La frase d’esordio è un pugno nello stomaco e non lascia scampo alle interpretazioni: «Non sapevamo nulla di quello che lui le faceva purtroppo, per noi era una relazione sentimentale normale, lei non ci diceva nulla delle violenze». È il verbale emotivo di Una Smirnova, madre di Pamela Genini, 29 anni, uccisa il 14 ottobre a Milano con più di 30 coltellate. Lo avrebbe fatto, secondo l’accusa, Gianluca Soncin, ora in cella con l’imputazione di omicidio pluriaggravato. Stamane, al quarto piano del Palazzo di Giustizia milanese, la donna ha ripercorso con i magistrati «quel poco» che sapeva della vita della figlia. Subito dopo è stato ascoltato anche Nicola, fratello di Pamela, che ha denunciato di essere stato a sua volta bersaglio di aggressioni e minacce attribuite all’uomo.

Pamela e Gianluca

Dalle due deposizioni emerge una costante: la famiglia, per circa un anno e mezzo, non ha avuto contezza delle violenze e dei soprusi subiti dalla giovane. A settembre dello scorso anno, a Cervia, accadde un episodio rivelatore solo col senno di poi: Pamela rientrò precipitosamente a casa, nella Bergamasca, e si fece medicare al pronto soccorso dell’ospedale di Seriate per immobilizzare un dito. La madre ha spiegato di non aver mai saputo che a romperglielo sarebbe stato proprio Soncin. In quell’assenza di segnali rientra anche una telefonata fatta dall’auto, con l’annuncio di una «bella notizia» di matrimonio e una breve conversazione in vivavoce con l’uomo. All’epoca, racconta Una Smirnova, la voce di lui le parve cortese: «Mi sembrava gentile… ma poi si è rivelato un mostro».

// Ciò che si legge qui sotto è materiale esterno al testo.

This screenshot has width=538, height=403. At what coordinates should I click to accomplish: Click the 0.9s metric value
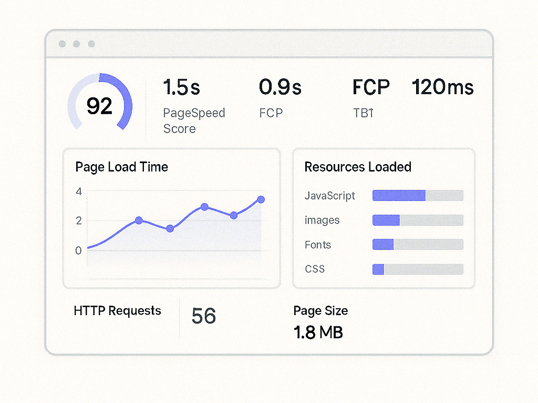point(280,87)
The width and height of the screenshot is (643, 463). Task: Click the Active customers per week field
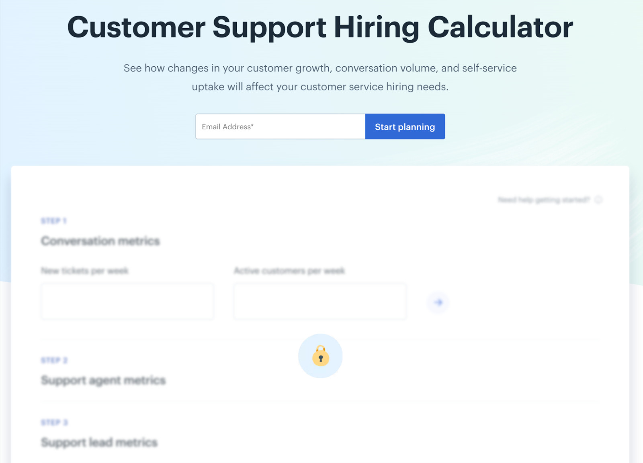coord(319,301)
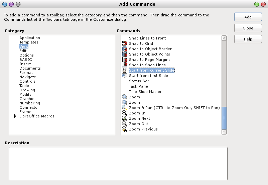Click the Zoom Next icon
The image size is (268, 185).
click(x=125, y=118)
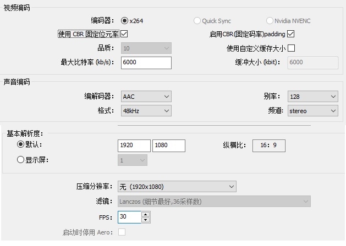Open the 格式 48kHz dropdown
The height and width of the screenshot is (246, 346).
(x=146, y=111)
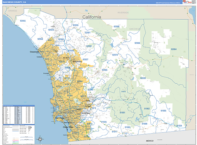Click the California state label

[92, 17]
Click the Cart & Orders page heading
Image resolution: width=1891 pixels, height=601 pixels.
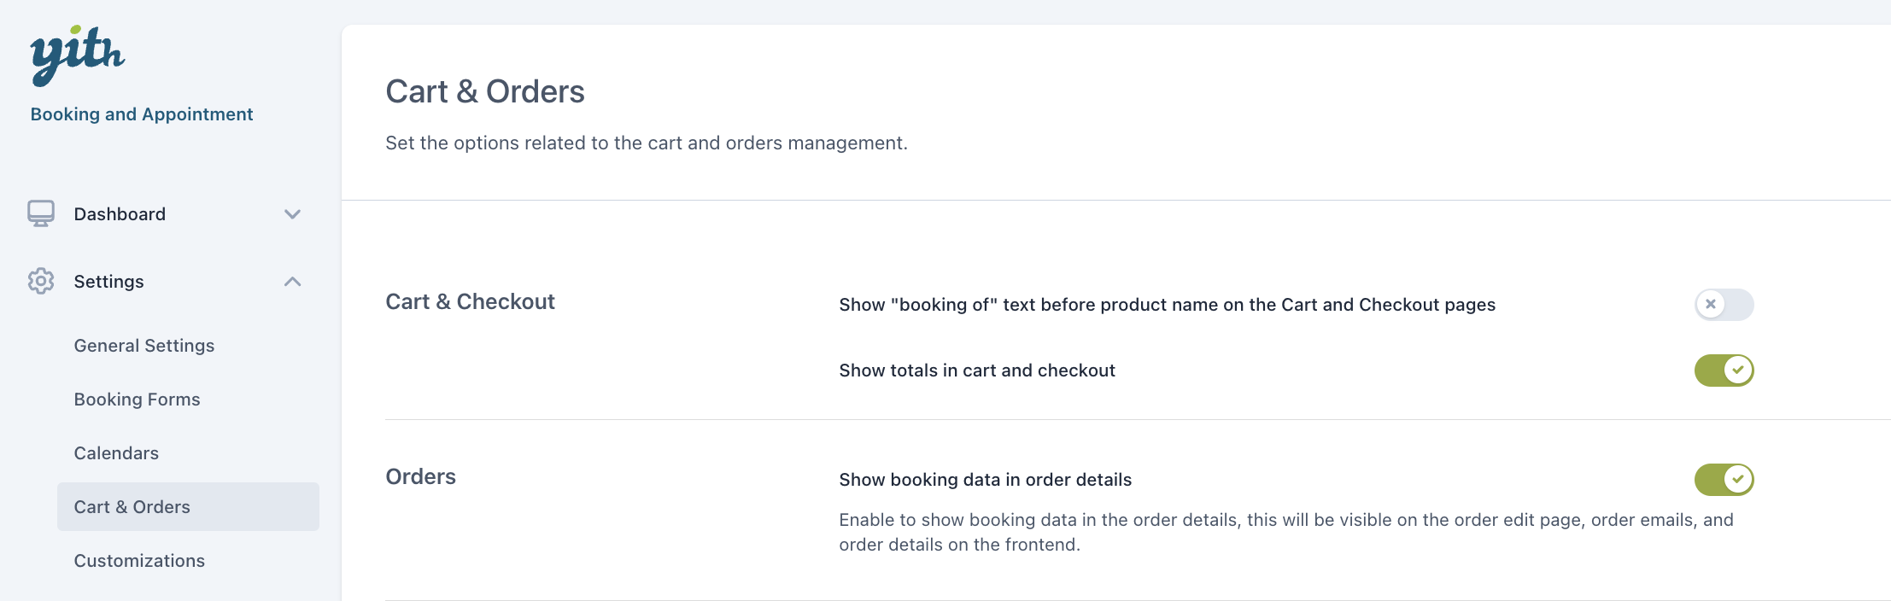tap(484, 91)
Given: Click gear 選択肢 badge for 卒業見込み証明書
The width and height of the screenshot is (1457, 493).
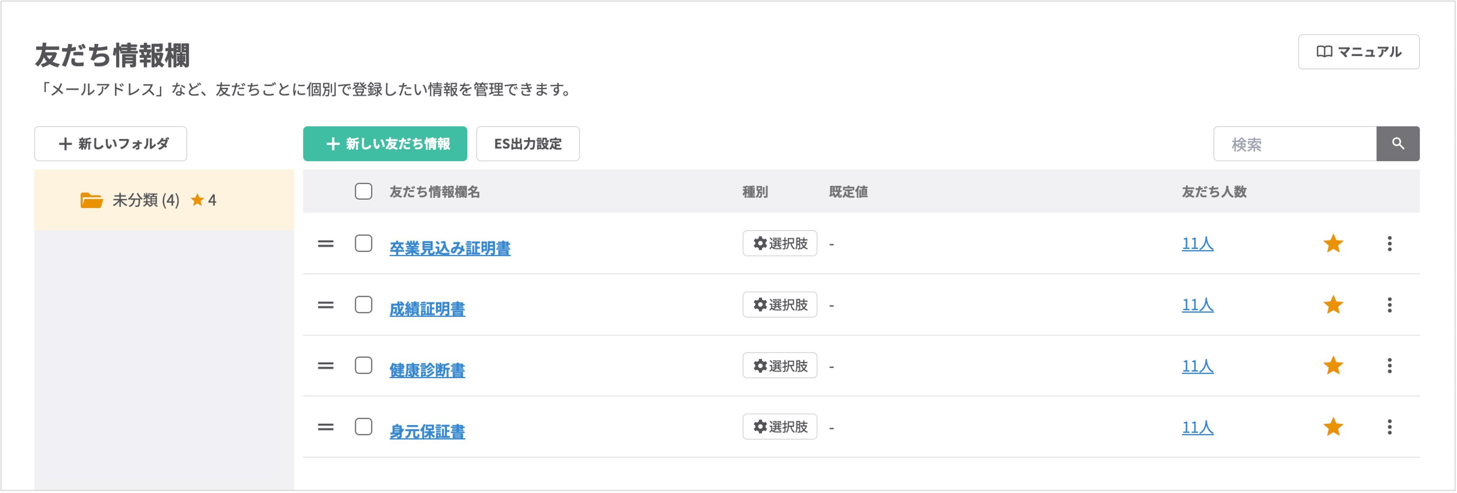Looking at the screenshot, I should (779, 244).
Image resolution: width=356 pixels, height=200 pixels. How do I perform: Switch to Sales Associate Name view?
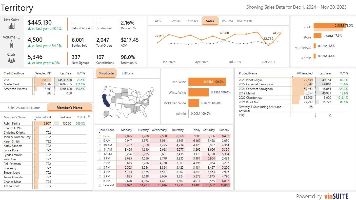tap(24, 107)
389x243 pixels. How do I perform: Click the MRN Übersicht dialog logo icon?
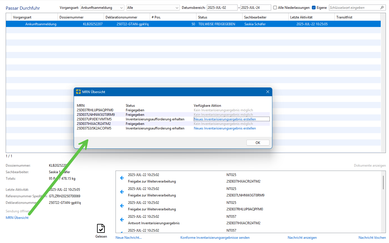pos(79,92)
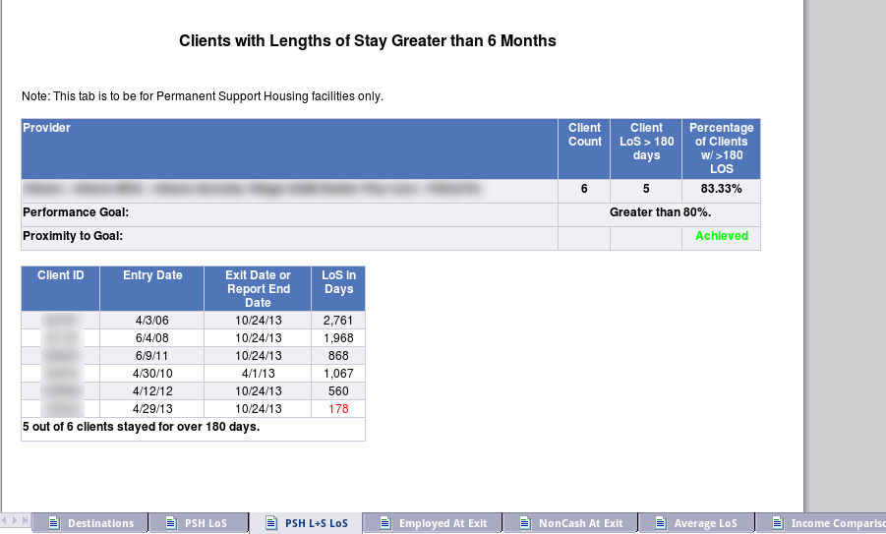This screenshot has width=886, height=534.
Task: Click the Average LoS tab sheet icon
Action: (662, 523)
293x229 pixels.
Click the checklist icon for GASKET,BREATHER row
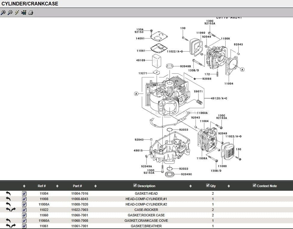point(24,226)
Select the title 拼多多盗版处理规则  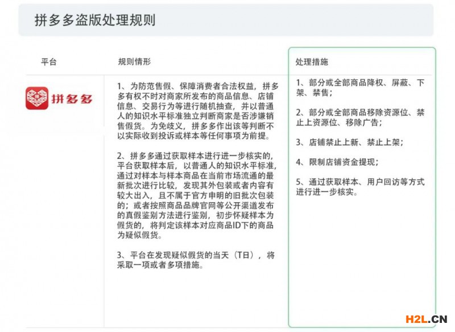click(x=95, y=21)
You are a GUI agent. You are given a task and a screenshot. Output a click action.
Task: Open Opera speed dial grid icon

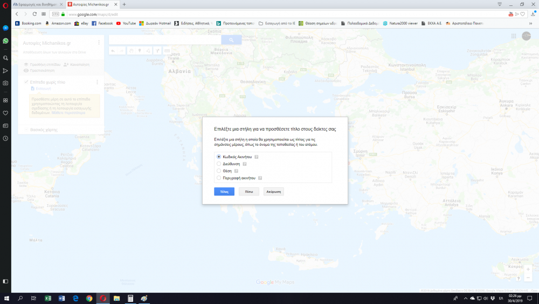tap(44, 13)
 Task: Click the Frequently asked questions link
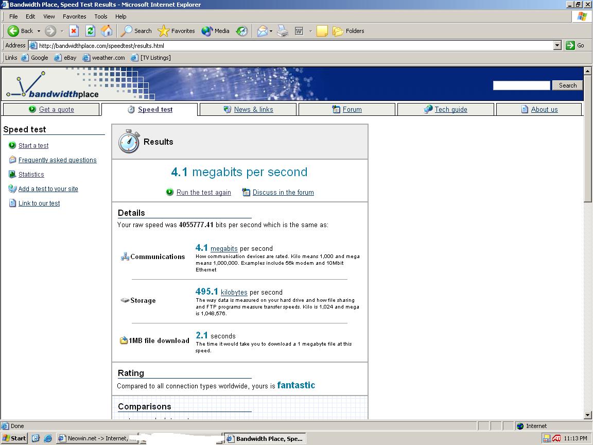(x=57, y=160)
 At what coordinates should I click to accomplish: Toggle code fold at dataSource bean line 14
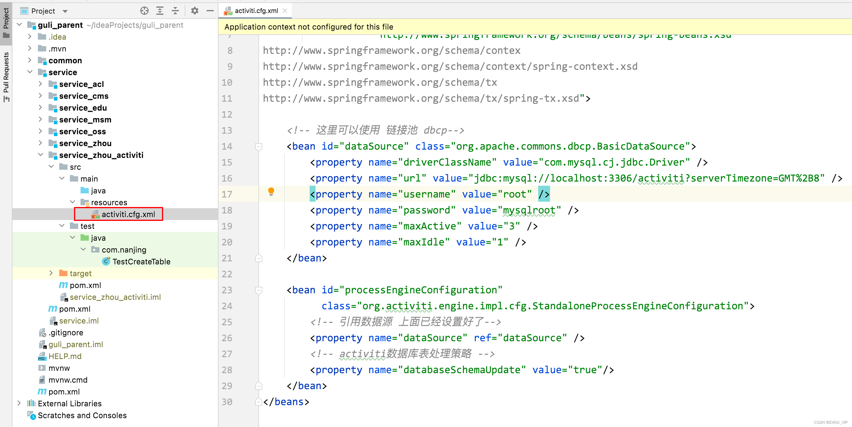coord(259,146)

C’è spazio anche per un’amarezza rivolta alla rete amicale della figlia. La madre sostiene che, qualora qualcuna delle amiche fosse stata al corrente della situazione, avrebbe dovuto denunciare; invece, dice, «l’hanno lasciata sola». Nel mezzo del dolore, una richiesta concreta: la restituzione della cagnolina Bianca, il chihuahua che compare in molte foto della ragazza e a cui è stato dedicato anche un profilo social. L’animale è ora custodito dall’amico Francesco e la famiglia chiede che torni a casa.

Pamela con Bianca

Sul fronte investigativo, la macchina della giustizia si muove rapida. Le indagini — coordinate dalla pm Alessia Menegazzo e dall’aggiunta Letizia Mannella, e condotte dalla Polizia di Stato — puntano a ricostruire nel dettaglio il femminicidio per valutare la richiesta di rito immediato nei confronti di Gianluca Soncin, che continua a mantenere il silenzio. Gli inquirenti stanno ripercorrendo, passo dopo passo, il tragitto compiuto dall’indagato martedì della scorsa settimana da Cervia a Milano e stanno fissando l’ora esatta dell’ingresso nell’appartamento di via Iglesias, preso in affitto da Pamela. In quella ricostruzione pesa un particolare: l’uomo avrebbe usato un mazzo di chiavi di cui aveva fatto di nascosto una copia. È un elemento centrale per la contestazione della premeditazione, una delle aggravanti che, nel quadro delineato, fanno intravedere l’ipotesi dell’ergastolo.

Dentro questo mosaico di tasselli — la discrezione della vittima, la fiducia familiare, il cortocircuito di un annuncio di nozze accostato a una storia di brutalità — resta l’urgenza di comprendere come una violenza protratta per mesi abbia potuto consumarsi senza varcare la soglia domestica dell’evidenza. Gli atti però, al netto delle emozioni, dicono ciò che oggi conta per la giustizia: la cronologia dei movimenti, le chiavi duplicate, il silenzio dell’indagato, il perimetro delle aggressioni denunciate dal fratello. Da qui passerà la verità processuale su Gianluca Soncin e sulla morte di Pamela Genini.